Lean Six Sigma Resources
Fractional factorial experiments are designed for situations where you have many potential factors but limited time, resources, or experimental capacity. Instead of testing all possible combinations of factor levels, fractional factorial designs test only a carefully selected subset. This allows you to learn efficiently while preserving the ability to estimate key effects.
The strength of fractional factorial designs lies in their efficiency. A full factorial design with seven factors would require 128 runs. A fractional factorial design can reduce this to 64, 32, or even 16 runs while still providing valuable insight. This makes fractional factorials ideal for screening experiments, where the goal is to identify the most influential factors rather than build a complete predictive model.

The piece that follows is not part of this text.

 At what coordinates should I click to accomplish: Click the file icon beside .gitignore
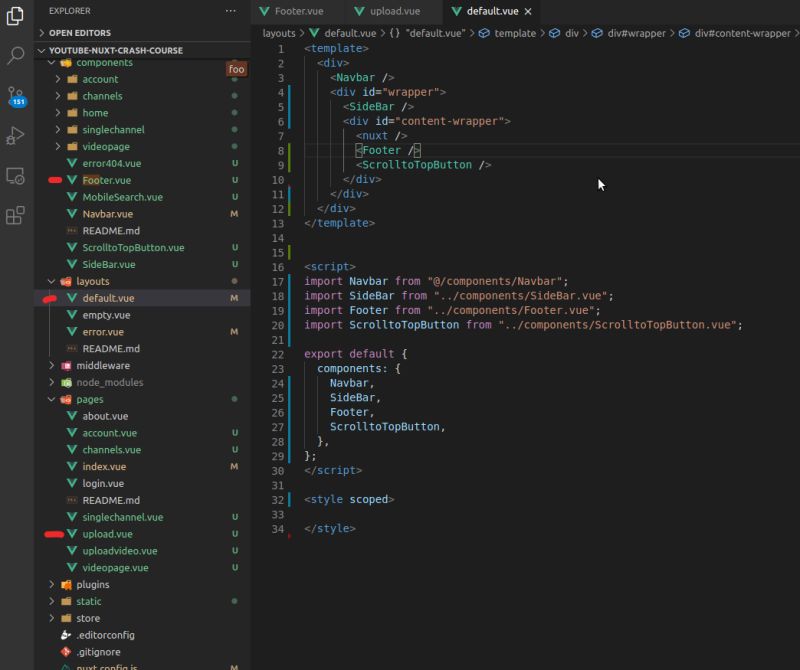pos(64,652)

Fractional factorial designs rely on confounding, which blends certain effects together. While this may sound like a drawback, confounding is a strategic choice. In screening experiments, higher‑order interactions (three‑way, four‑way, etc.) are typically assumed to be negligible. By confounding these higher‑order interactions with main effects or two‑way interactions, you reduce the number of runs without sacrificing the ability to detect the most important effects.
The key to using fractional factorial designs effectively is understanding the structure of confounding and selecting a design with the appropriate resolution. Higher‑resolution designs provide clearer separation between effects but require more runs. Lower‑resolution designs are more efficient but blend more effects together.
In the Improve phase, fractional factorial experiments provide a fast, efficient way to identify key drivers. They help you focus your efforts on the factors that matter most, setting the stage for deeper experimentation or targeted improvements.